━━━━━ Supplied passage ━━━━━

Victor Vasarely (1906, Pecs – 1997, Paris) was a French author of Hungarian origin, proclaimed as the originator of Op-art.
His real name is Vásárhelyi Győző. In 1925, Vasarely started medical studies at Eötvös Loránd University. In 1927, he abandoned medicine and began with traditional academic painting at the private Podolini-Volkmann Academy. In 1928/1929, he enrolled at Sándor Bortnyik's private art school called Műhely, Budapest's centre of Bauhaus studies.
Vasarely left Hungary and settled in Paris in 1930 where he worked as a graphic artist. Vasarely created paintings and sculpture using optical illusion and created geometric abstract art. Vasarely's work Zebra, 1937, is considered by some to be one of the earliest examples of Op-art. In the 1950s Vasarely moved into Kinetic art, and in 1955 he wrote Manifeste jaune for a significant exhibition of Kinetic art, Le mouvement at the Galerie Denise René in Paris. He definitively became a central figure of Op-art following the 1970 exhibition The Responsive Eye at the Museum of Modern Art, New York.
His connection to the Zagreb art scene comes from Josip Vaništa and the Gorgona group, for whom Vasarely contributed to the fourth issue of the Gorgona anti-magazine. Vasarely's edition of the anti-magazine features two of his silk-screen prints and a text on abstract art, printed in 250 copies in French and Croatian language. In 1965, he created an issue of Ivan Picelj's publication a. Vasarely was a participant of Tendencies 5 (Constructive Visual Research, Computer Visual Research, Conceptual Art) in 1973, the fifth edition of the New Tendencies movement's exhibitions, started in 1961 by Almir Mavignier, and Zagreb-based theorists and Gorgona group members Matko Meštrović and Radoslav Putar.

━━━━━ Records provided ━━━━━

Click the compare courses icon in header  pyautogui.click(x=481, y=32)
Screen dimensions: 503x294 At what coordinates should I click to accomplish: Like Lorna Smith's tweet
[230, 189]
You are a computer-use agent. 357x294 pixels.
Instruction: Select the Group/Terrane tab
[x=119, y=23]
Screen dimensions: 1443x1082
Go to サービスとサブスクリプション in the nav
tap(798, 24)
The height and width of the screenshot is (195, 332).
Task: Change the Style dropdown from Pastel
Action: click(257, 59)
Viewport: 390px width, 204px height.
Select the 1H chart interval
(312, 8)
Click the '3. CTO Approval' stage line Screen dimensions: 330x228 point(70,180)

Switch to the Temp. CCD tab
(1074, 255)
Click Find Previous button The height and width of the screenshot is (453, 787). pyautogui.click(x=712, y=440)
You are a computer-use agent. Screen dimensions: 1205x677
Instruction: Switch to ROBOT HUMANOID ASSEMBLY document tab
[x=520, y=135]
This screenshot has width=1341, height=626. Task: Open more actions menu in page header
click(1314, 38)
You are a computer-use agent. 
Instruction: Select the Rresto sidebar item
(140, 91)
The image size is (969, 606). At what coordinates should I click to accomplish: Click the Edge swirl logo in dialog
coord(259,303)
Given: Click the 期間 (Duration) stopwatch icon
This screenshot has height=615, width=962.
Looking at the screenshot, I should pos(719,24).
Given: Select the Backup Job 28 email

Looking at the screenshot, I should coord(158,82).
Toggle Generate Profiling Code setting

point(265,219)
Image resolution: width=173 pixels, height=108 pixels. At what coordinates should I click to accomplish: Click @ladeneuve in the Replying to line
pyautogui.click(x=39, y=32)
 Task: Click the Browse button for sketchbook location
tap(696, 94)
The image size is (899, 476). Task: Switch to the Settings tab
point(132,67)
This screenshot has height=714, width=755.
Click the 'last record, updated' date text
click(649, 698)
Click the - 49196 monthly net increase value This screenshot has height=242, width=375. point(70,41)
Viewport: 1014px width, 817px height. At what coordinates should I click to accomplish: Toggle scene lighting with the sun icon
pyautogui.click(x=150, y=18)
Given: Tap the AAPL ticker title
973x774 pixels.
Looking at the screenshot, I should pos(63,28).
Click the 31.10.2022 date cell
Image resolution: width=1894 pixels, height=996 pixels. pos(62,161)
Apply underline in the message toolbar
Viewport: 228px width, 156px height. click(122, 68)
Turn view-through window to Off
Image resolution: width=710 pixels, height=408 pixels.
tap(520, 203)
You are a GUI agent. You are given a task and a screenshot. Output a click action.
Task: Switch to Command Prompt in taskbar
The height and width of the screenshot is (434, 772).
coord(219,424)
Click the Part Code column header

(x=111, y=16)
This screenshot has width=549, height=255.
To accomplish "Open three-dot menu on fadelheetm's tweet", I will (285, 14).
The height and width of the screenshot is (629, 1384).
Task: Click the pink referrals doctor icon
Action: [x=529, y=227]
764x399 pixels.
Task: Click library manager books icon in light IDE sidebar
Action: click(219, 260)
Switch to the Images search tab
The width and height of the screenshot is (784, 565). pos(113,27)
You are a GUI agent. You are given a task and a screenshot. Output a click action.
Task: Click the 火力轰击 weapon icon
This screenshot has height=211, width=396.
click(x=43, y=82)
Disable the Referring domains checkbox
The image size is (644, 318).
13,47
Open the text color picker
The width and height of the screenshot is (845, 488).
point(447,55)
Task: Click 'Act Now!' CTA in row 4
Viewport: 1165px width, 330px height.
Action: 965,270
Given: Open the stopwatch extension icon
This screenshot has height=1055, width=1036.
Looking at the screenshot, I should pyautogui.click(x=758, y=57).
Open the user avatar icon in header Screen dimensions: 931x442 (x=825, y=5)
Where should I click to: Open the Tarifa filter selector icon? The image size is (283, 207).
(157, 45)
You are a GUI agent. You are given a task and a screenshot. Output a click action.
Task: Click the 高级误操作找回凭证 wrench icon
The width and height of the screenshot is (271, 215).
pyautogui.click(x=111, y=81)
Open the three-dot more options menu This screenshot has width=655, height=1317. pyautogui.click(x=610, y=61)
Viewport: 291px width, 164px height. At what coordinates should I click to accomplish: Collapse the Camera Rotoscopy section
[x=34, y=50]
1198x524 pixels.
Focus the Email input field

━━━━━

* _Work instruction 1_:
Transcribe the Vasarely biography word for word, starting at "Vasarely left Hungary" and ending at "Art, New York.".
* _Work instruction 2_:
List every school or academy where the Vasarely biography says he studied.

* _Exercise result 1_:
Vasarely left Hungary and settled in Paris in 1930 where he worked as a graphic artist. Vasarely created paintings and sculpture using optical illusion and created geometric abstract art. Vasarely's work Zebra, 1937, is considered by some to be one of the earliest examples of Op-art. In the 1950s Vasarely moved into Kinetic art, and in 1955 he wrote Manifeste jaune for a significant exhibition of Kinetic art, Le mouvement at the Galerie Denise René in Paris. He definitively became a central figure of Op-art following the 1970 exhibition The Responsive Eye at the Museum of Modern Art, New York.

* _Exercise result 2_:
Eötvös Loránd University
Podolini-Volkmann Academy
Műhely (Sándor Bortnyik's private art school)